Völlig unterschätzt habe ich zunächst die Auswirkungen meiner Erkrankung auf meine Angehörigen (Gefühl der Überforderung). Inzwischen habe ich gelernt, darauf soweit wie möglich, d. h. soweit es nicht über meine Kräfte geht, Rücksicht zu nehmen, was mir manchmal ganz gut gelingt. Wichtig ist für uns, den Tumor ab und zu bewusst "links liegen" zu lassen und gemeinsam etwas Schönes, Außergewöhnliches zu unternehmen .
Mein nicht wirklich reflektiertes, sondern eher instinktiv entworfenes Konzept, mit der Erkrankung fertig zu werden, ist der komplette Gegenentwurf etwa zu dem von W. Herrndorf beschriebenen in seinem vollständig entmutigenden, depressiven Buch "Arbeit und Struktur", auf dessen Lektüre man gut verzichten kann.
Es ist vollständig klar, dass meine Art und Weise, mit diesem Mist umzugehen, für viele andere ganz falsch wäre und nur Schaden anrichten würde. Ich kann es nur beschreiben, mehr nicht.
So, nun verschwinde ich erst wieder einmal aus dem Forum - in der Hoffnung,
in ein paar Jahren (2018?) an dieser Geschichte (die kein Sommermärchen ist)

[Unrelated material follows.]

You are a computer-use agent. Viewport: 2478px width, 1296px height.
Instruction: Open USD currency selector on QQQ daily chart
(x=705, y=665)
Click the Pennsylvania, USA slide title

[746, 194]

weiterschreiben zu können.
Aber einen Gedanken möchte ich zuvor noch anfügen: Es könnte sein, dass es mehr Hirntumorgeschädigte gibt als gedacht, denen es viel besser geht als anderen hier, die sich in diesem Forum aber nicht "outen", z. B. weil einfach ihr Leidensdruck nicht groß genug ist, um sich hier zu beteiligen, oder die aus welchen Gründen auch immer statistisch nicht erfasst sind. Vielleicht aber habe ich auch nur einfach Glück im Unglück gehabt. Wer kann das schon wissen? Und wer kann ausschließen, dass ich mit den Mitteln der Schulmedizin nicht ebenso weit oder noch weiter kommen würde?